## WRITTEN REQUEST:
In the payroll tax article, what surcharge would the Buffet Tax impose, and on which incomes?

— START OF SOURCE EXTRACT —

Payroll Tax Deal-What Does It Cost?

Listening to the talking heads legislators in D.C. over the past few days confirms to me that a deal on extending the payroll tax cuts for another year is going to get done. Sure there will be some histrionics, but there will be no tax increase for American workers come January 1, 2012.

This is a far cry from what Obama asked for a few months ago. He will have to be happy to get this. The extension will reduce tax receipts by about $120b for 2012. The deficit will go up accordingly. The economy will benefit. I estimate that the extension will add about 1.5% to GDP. This should give us a shot at achieving 2%+ growth. Absent the extension, the economy would clearly have hit stall speed with growth under 1%.

Republican Senator Dean Heller (R-Nev.) has put up a Bill that tweaks things to suit the Republicans. I think there are some provisions in this Bill that the Democrats will like. There are other items that the Democrats will not like.

The Bill does provide for a Buffet Tax. This would be a 3.25% surcharge on incomes over $1mm. In the scheme of things, this does not raise much revenue ($20b a year?), but it’s appealing to voters. It’s all about the optics.

There is a provision to limit the availability of unemployment insurance for high-income workers. That sounds good too. But the numbers are a joke. The tax on unemployment benefits is equal to 100% on individuals who had income greater than $750,000 in the prior year ($1.5mm household). Make what you will of this. My take is that there is not much “austerity” in these limits.

One element of the proposed legislation got a chuckle from me:


The deep thinkers are putting into law the terms under which one could make a donation to the government with a designation that it be used to reduce the federal debt.

A law is required for this to establish that the donations are (of course) tax deductible. (Only in America.) I hope the Feds never collect a dime from this. If one had some extra bucks in his pocket, was feeling generous and looking for a tax break, there are an endless number of better alternatives than giving the dough to Uncle Sam. I think this is a dopey idea.

The legislation pays for the 2012 tax breaks buy cutting further the discretionary spending limits that were establish as part of the Super Committee failure.

The numbers in Heller’s legislation are worth considering. The first thing that jumps out at me is that the spending limits from 2013-2021 still total a thumping $10 Trillion. Second, the rate of growth of discretionary spending will fall to a miserly 1.8%.

— END OF SOURCE EXTRACT —
— START OF GIVEN DATA —

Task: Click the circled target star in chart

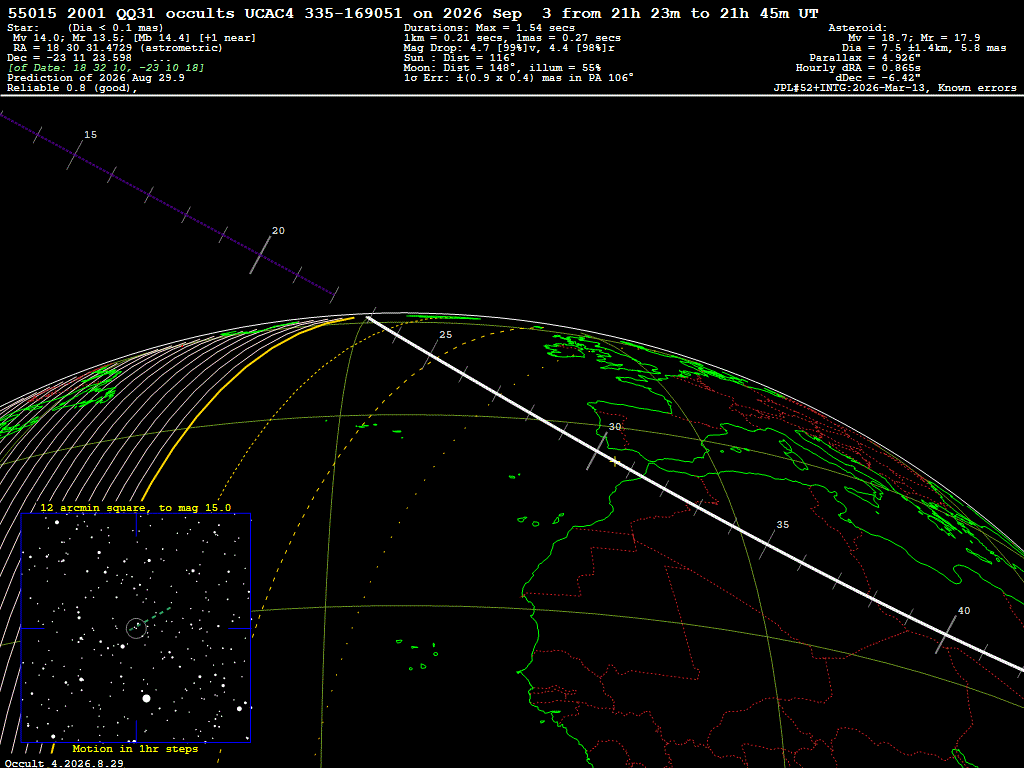Action: 136,628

— END OF GIVEN DATA —

## WORKED SOLUTION:
A 3.25% surcharge on incomes over $1mm.